Ocorre que o processo B nunca vai ter sua saída impressa. Situações como esta, onde dois ou mais processos estão acessando dados compartilhados, e o resultado final do processamento depende de quem roda quando, são chamadas de Condições de Corrida. A análise de programas em que ocorrem condições de corrida não é uma tarefa fácil. Os resultados da maioria dos testes são consistentes com a estrutura do programa, mas de vez em quando ocorre algo imprevisto e inexplicável, em função do não-determinismo potencial, causado pelas condições de corrida.
Como evitar a ocorrência de condições de corrida? A questão-chave para evitar problemas em casos envolvendo qualquer tipo de compartilhamento de recursos (memória, arquivo, e tudo o mais) é encontrar alguma forma de proibir que mais de um processo acesse o dado compartilhado ao mesmo tempo (pseudoparalelismo ou paralelismo real). Em outras palavras, precisamos encontrar um meio de implementar a exclusão mútua de execução – uma forma de se ter certeza de que se um processo estiver usando uma variável ou um arquivo compartilhados, os demais serão impedidos de fazer a mesma coisa.

A dificuldade identificada no exemplo acima vem do fato de o processo B ter começado a usar uma das variáveis compartilhadas antes que o processo A tenha terminado de usar esta mesma variável. A escolha das operações primitivas adequadas à implementação da exclusão mútua de execução é um dos grandes desafios no projeto de qualquer sistema operacional. O assunto será examinado em detalhes nas seções seguintes.
O problema de se evitarem as condições de corrida pode também ser formulado de modo abstrato. Parte do tempo, um processo está ocupado realizando um processamento que não resultará em condição de corrida, por não estar manipulando dados ou arquivos compartilhados. No entanto, em outros momentos, o processo pode estar acessando um parte da memória ou um arquivo compartilhado com outros processos ou realizando algum outro tipo de tarefa crítica que possa vir a levar a ocorrência de condições de corrida.

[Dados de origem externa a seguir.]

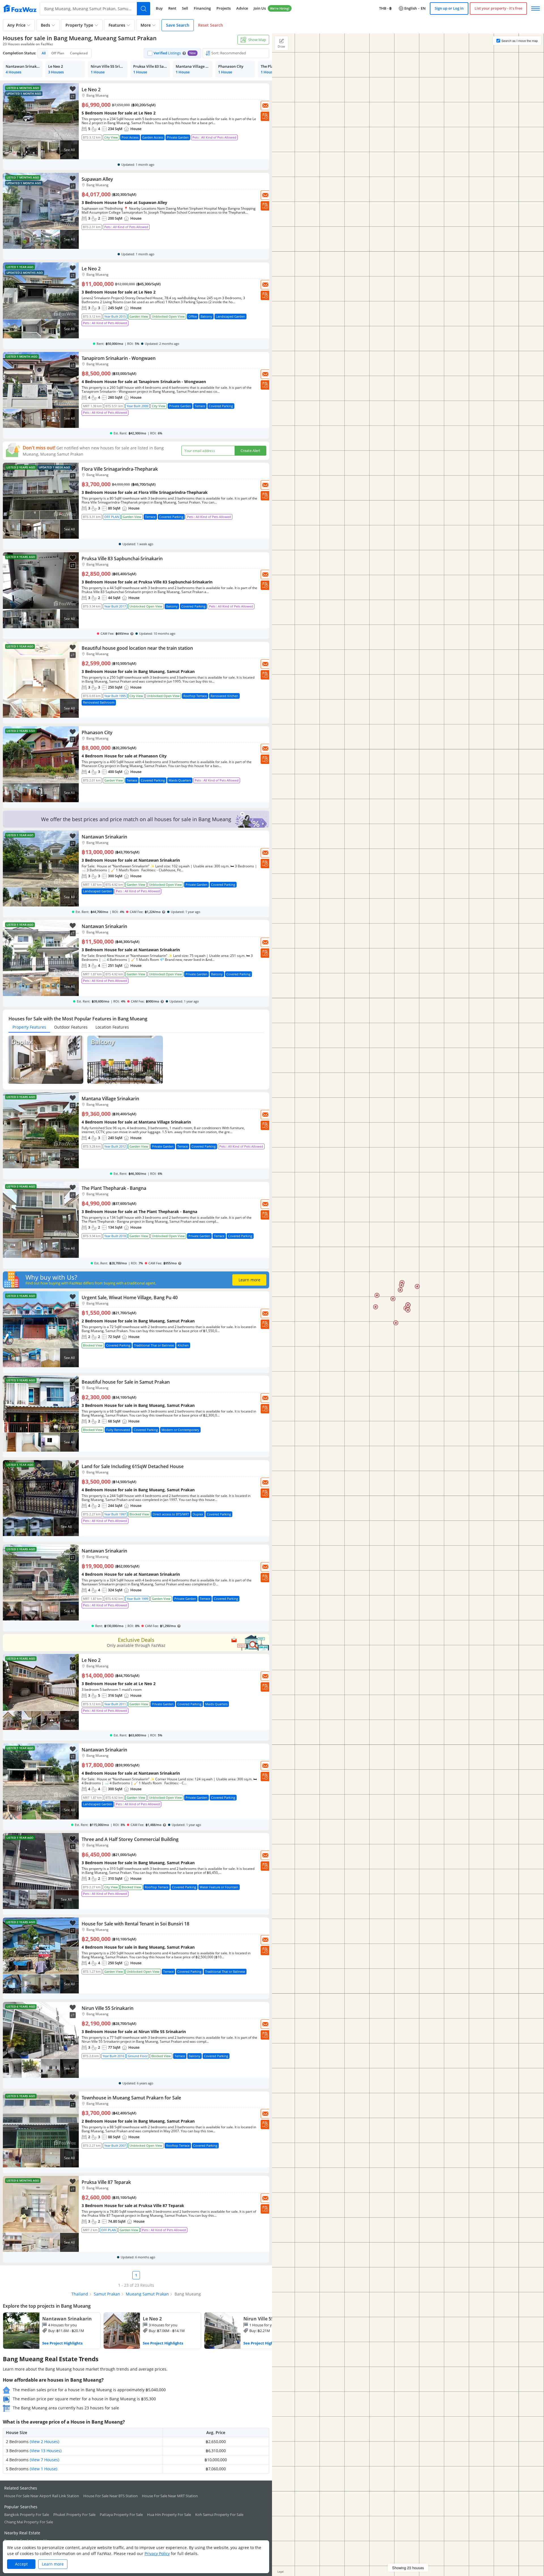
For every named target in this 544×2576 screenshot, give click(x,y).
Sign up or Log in (449, 8)
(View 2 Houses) (44, 2441)
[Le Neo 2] (152, 2330)
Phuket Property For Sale (74, 2514)
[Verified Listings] (172, 53)
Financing (202, 8)
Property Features (29, 1027)
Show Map (257, 39)
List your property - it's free (498, 8)
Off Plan (57, 53)
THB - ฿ (385, 8)
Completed (79, 53)
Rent (172, 8)
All (44, 53)
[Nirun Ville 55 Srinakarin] (252, 2330)
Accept (21, 2564)
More (146, 25)
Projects (223, 8)
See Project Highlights (62, 2343)
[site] (20, 8)
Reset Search (210, 25)
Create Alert (250, 450)
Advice (242, 8)
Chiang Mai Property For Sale (28, 2521)
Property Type (79, 25)
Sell (185, 8)
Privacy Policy (157, 2553)
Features (117, 25)
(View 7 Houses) (44, 2459)
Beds (45, 25)
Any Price (16, 25)
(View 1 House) (43, 2468)
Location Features (112, 1027)
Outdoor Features (71, 1027)
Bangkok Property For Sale (26, 2514)
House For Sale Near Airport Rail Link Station (41, 2495)
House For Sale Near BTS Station (110, 2495)
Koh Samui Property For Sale (219, 2514)
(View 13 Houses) (45, 2450)
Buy (159, 8)
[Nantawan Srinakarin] (51, 2330)
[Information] (184, 53)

Esta parte do programa, cujo processamento pode levar à ocorrência de condições de corrida, é denominada região crítica ou seção crítica. Se pudermos arranjar as coisas de forma que não seja nunca permitido que dois ou mais processos estejam processando suas seções críticas correspondentes ao mesmo tempo, poderemos evitar a ocorrência das condições de corrida.
Apesar do esquema descrito acima evitar a ocorrência das condições de corrida, ele não é suficiente para permitir que processos paralelos cooperem correta e eficientemente no uso de recursos compartilhados. É necessário que quatro condições sejam atendidas para que tenhamos uma boa solução para o problema:

1.Dois ou mais processos não podem estar simultaneamente dentro de suas regiões críticas correspondentes.
2.Nenhuma consideração pode ser feita a respeito da velocidade relativa dos processos, ou a respeito do número de processadores disponíveis no sistema.
3.Nenhum processo que esteja rodando fora de sua região crítica pode bloquear a execução de outro processo.
4.Nenhum processo pode ser obrigado a esperar indefinidamente para entrar em sua região crítica.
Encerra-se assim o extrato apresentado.